## [Problem]
The expected response is a copy of every line in the entries below that includes the word "next".

(Stored data entries)
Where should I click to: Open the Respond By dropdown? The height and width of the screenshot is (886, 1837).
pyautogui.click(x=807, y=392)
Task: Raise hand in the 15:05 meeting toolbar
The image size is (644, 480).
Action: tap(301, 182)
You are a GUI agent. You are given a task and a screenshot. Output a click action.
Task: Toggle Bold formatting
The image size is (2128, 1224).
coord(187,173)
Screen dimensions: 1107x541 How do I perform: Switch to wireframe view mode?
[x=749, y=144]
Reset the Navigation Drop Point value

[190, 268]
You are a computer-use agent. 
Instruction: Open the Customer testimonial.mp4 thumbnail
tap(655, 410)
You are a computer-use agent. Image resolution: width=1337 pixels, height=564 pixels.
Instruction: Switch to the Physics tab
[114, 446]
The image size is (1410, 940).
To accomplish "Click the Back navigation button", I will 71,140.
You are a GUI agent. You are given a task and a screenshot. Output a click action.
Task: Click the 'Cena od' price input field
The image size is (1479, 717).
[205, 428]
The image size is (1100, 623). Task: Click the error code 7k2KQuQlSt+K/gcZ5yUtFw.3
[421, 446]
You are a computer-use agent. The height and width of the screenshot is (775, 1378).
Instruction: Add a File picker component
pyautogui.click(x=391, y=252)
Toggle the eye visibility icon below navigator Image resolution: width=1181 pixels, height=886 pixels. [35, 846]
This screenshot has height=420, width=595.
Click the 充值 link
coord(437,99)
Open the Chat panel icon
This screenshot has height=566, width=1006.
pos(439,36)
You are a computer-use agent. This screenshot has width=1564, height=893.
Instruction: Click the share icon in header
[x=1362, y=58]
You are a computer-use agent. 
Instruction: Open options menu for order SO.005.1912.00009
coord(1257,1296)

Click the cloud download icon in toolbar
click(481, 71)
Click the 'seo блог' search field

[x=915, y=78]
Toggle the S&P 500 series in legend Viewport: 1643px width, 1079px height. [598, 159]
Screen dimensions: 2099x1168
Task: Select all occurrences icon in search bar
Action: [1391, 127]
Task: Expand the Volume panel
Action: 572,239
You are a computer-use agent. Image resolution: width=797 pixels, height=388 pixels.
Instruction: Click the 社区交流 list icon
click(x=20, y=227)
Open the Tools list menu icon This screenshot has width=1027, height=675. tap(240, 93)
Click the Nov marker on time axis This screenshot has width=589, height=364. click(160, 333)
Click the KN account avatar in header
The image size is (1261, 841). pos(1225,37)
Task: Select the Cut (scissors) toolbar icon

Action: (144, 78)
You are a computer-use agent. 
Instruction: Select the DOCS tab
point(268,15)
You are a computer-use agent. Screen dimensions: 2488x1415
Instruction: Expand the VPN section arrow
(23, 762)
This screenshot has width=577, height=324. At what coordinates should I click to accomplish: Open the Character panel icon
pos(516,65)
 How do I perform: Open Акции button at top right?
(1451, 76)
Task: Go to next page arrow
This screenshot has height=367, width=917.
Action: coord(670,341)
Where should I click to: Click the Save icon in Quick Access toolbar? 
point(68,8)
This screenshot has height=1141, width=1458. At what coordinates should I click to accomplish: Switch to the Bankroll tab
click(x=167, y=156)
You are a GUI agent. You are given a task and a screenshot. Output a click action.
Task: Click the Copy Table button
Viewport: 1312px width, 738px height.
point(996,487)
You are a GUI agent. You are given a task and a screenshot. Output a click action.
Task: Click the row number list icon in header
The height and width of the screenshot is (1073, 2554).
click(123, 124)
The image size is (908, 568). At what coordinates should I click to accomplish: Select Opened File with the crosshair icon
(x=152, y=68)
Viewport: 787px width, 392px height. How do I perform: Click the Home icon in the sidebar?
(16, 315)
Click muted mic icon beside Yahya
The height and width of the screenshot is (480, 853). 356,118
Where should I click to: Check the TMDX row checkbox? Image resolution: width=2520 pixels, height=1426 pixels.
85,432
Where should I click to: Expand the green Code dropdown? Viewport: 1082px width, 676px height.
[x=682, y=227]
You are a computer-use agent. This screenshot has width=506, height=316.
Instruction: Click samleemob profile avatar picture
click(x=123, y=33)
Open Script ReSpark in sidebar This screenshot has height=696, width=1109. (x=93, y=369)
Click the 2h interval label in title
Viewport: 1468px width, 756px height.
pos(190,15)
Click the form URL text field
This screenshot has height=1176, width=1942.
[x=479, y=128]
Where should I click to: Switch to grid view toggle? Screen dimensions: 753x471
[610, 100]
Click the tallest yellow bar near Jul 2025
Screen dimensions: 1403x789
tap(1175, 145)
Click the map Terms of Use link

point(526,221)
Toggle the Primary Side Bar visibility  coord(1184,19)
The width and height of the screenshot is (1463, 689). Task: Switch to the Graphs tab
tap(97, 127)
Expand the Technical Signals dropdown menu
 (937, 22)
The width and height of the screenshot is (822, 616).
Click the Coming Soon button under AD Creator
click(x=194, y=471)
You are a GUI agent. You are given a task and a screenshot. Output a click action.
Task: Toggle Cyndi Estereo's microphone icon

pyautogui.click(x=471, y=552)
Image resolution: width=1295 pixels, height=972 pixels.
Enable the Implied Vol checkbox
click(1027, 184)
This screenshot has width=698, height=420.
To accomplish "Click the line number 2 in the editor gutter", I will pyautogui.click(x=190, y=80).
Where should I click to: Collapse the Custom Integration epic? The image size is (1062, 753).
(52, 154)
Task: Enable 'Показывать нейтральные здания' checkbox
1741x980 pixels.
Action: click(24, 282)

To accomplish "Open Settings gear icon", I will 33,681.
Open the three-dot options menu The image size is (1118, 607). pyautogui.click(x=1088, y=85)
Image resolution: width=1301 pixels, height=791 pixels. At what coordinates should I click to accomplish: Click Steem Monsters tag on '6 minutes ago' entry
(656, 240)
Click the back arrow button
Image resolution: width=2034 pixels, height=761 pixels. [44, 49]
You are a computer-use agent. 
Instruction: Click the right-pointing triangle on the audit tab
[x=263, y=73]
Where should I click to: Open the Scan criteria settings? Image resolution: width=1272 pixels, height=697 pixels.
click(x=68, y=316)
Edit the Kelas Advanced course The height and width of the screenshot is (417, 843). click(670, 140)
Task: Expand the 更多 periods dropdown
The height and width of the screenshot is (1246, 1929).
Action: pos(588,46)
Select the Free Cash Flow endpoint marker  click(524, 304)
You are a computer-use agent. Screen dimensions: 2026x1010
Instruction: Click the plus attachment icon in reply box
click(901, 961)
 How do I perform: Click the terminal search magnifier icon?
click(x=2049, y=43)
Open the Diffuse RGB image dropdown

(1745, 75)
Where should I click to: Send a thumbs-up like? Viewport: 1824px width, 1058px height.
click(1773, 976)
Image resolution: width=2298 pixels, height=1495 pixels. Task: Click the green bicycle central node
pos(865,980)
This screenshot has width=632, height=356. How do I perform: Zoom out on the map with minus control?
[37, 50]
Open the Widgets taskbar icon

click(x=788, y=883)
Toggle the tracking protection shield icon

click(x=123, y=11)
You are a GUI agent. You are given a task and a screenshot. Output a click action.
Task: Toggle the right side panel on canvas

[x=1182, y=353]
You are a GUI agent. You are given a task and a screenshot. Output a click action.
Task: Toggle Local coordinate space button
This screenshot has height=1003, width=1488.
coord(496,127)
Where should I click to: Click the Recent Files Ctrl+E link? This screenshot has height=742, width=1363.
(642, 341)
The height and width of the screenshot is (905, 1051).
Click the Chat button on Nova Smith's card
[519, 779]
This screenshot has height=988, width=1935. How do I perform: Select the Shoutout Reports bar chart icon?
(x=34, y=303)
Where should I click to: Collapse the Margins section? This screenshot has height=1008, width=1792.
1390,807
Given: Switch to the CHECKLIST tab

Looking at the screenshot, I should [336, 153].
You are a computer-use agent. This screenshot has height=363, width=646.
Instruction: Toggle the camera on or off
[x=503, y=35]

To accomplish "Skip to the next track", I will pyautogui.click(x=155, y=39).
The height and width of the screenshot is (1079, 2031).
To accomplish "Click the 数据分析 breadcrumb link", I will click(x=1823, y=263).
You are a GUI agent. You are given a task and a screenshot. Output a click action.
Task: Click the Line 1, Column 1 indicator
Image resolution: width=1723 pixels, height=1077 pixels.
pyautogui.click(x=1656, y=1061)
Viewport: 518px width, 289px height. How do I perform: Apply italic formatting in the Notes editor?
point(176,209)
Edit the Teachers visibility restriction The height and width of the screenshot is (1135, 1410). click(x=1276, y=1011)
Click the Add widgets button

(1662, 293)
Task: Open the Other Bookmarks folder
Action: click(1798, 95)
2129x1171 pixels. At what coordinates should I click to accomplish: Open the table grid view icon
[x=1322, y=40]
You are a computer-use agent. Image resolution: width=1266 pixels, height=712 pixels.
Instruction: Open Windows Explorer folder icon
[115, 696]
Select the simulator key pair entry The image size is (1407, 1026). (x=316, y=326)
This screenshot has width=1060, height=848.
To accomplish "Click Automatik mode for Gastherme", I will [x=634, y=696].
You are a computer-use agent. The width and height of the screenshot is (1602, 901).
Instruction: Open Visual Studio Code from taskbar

## [Result]
Task: Go to next page arrow
To accomplish "Skip to the next track", I will pyautogui.click(x=155, y=39).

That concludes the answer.